Wind turbines are very susceptible to lightning strikes because they contain a large amound of metal, are taller than most structures or objects nearby, and are exposed to the elements. Lightning most often strikes the rotor blades and needs to be diverted from the hub and tower. Lightning-attracting receptors discharge the strike's energy at preferred attachment points. The dispersion process is more challenging for lattice towers, since unscreened cables need to be protected in a Faraday cage. It is therefore easier to simply use screened cables.
Cables that are laid tightly together in the loop constantly rub against one another due to torsional movement. This abrasion reduces the wall thicknesses, which can damage the wire insulation and copper strands over time. To prevent this damage, HELUKABEL uses polyurethane and comparable thermoplastic elastomers. This finishing provides an additional layer of protection. The outer sheath must have a low-adhesion surface in order to ensure that the cables glide past one another smoothly.

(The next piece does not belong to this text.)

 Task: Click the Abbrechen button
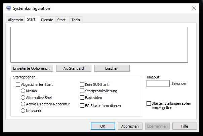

Bitter cold and blazing heat - wind turbines are found in a wide range of locations and are frequently exposed to extreme temperature and sometimes, large temperature fluctuations. The cables are made of special synthetic materials that are designed to withstand temperature ranges from -55°C to +145°C (-67°F to +293°F). The respective products are designed for use all over the world, eliminating the need for different versions.
Electromagnetic compatibility (EMC)
A screen prevents electromagnetic interaction between the cables installed in the wind turbine, which could otherwise lead to serious malfunctions in the system. HELUKABEL recommends using a D screen (wrapped screen) in order to guarantee optimal long-term screening for torsional applications. This is especially true for the cables laid in the loop, which need to meet stringent construction requirements.

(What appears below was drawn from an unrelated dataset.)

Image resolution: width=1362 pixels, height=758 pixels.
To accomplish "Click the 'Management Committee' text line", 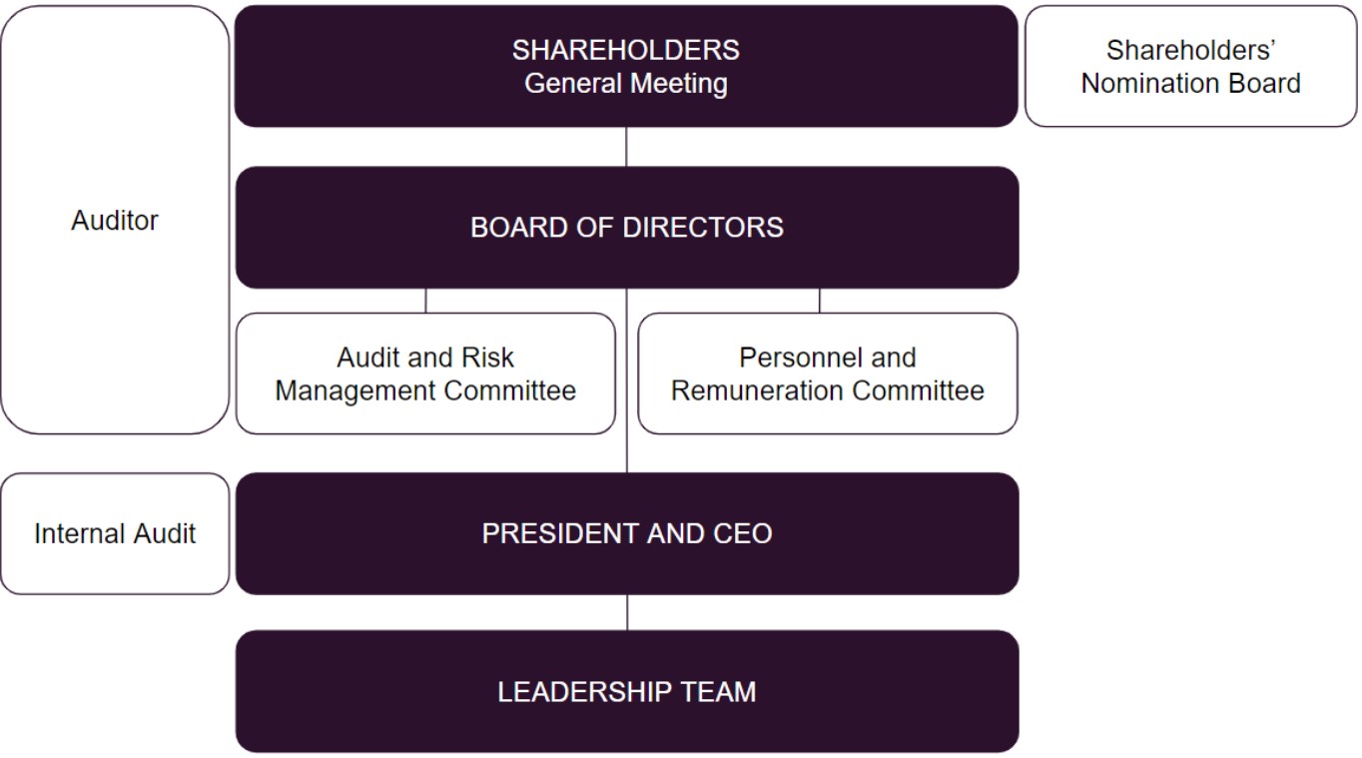I will [x=425, y=390].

The cable loop ensures that the nacelle and rotor blades can rotate into the optimal position based on the wind direction. The torsion-resistant cables that are used within the loop need to be able to twist up to three times around their own axis. In order to accomplish this, extremely durable class 5 and class 6 copper conductors with optimised lay lenghts are used. Special abrasion-lengths are used. Special abrasion-resistant materials serve as insulation for the wires and sheath, allowing the cables to withstand 18,000 torsion cycles.

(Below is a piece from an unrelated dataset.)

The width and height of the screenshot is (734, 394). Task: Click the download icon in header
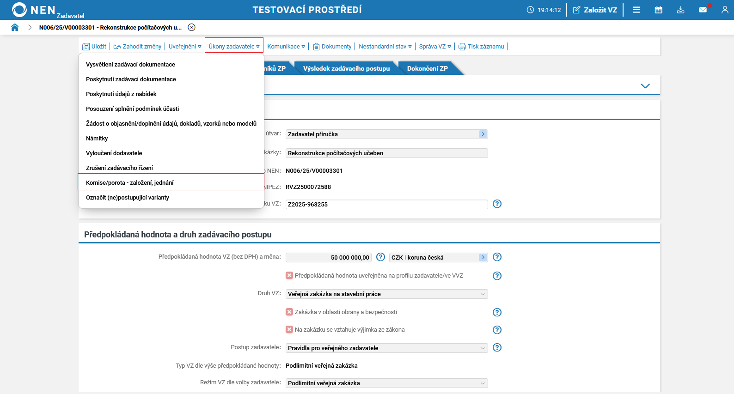pyautogui.click(x=681, y=10)
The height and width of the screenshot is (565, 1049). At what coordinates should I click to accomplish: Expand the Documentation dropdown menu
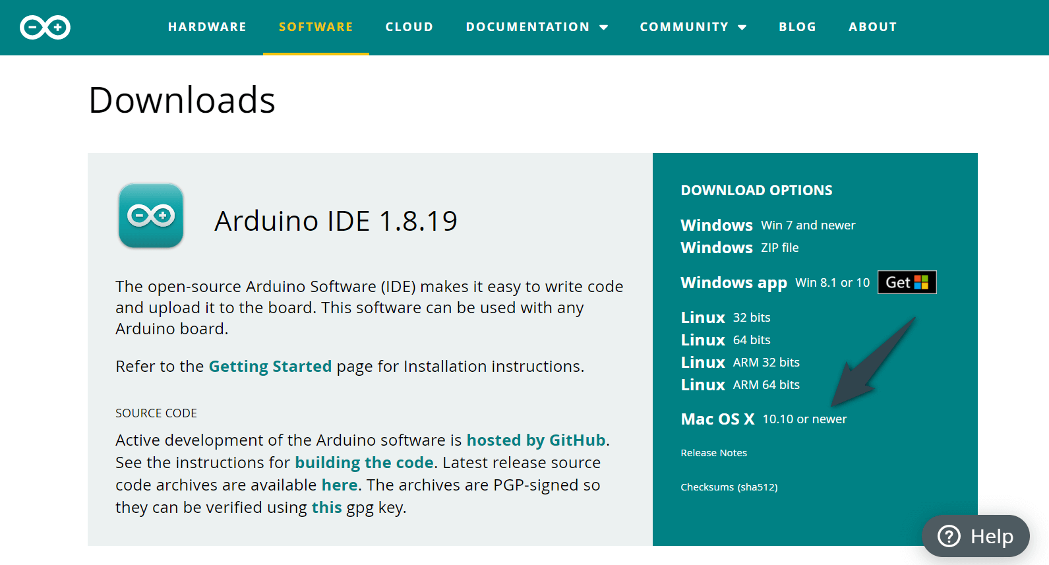tap(537, 27)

Insurers insist on the use of halogen-free materials in order to prevent costly damages in case of fire. This prevents contamination from toxic gases and corrosive acids that arise when halogenated materials burn in humid conditions.
In the wind industry, special oils are used that impose a challenge for many materials commonly used to make sheaths. Many of these materials fail the accelerated aging test when exposed to these oils. HELUWIND WK products are therefore tested for their long-term durability, in addition to VDE or UL (Oil Res I, Oil Res II) test procedures.
THAT'S WHAT THE PROS SAY:
Dr. Torsten Schuett, Head of Electrical Engineering, W2E
“The wide range of international guidelines can make developing wind turbines for the whole world a challenging task. In order to minimise our costs as much as possible, we are looking to purchase as small a range of cables as possible, which are certified for use in many different countries.”
Uwe Schenk, Global Segment Manager Wind, HELUKABEL
“I have seen many cables in the loop that are not able to handle torsional movements. The consequences were kinks, wire breakages and material abrasion, which in turn led to turbine downtime and expensive maintenance. In order to prevent this outcome, we put our cables through the strictest tests for long-term usability.”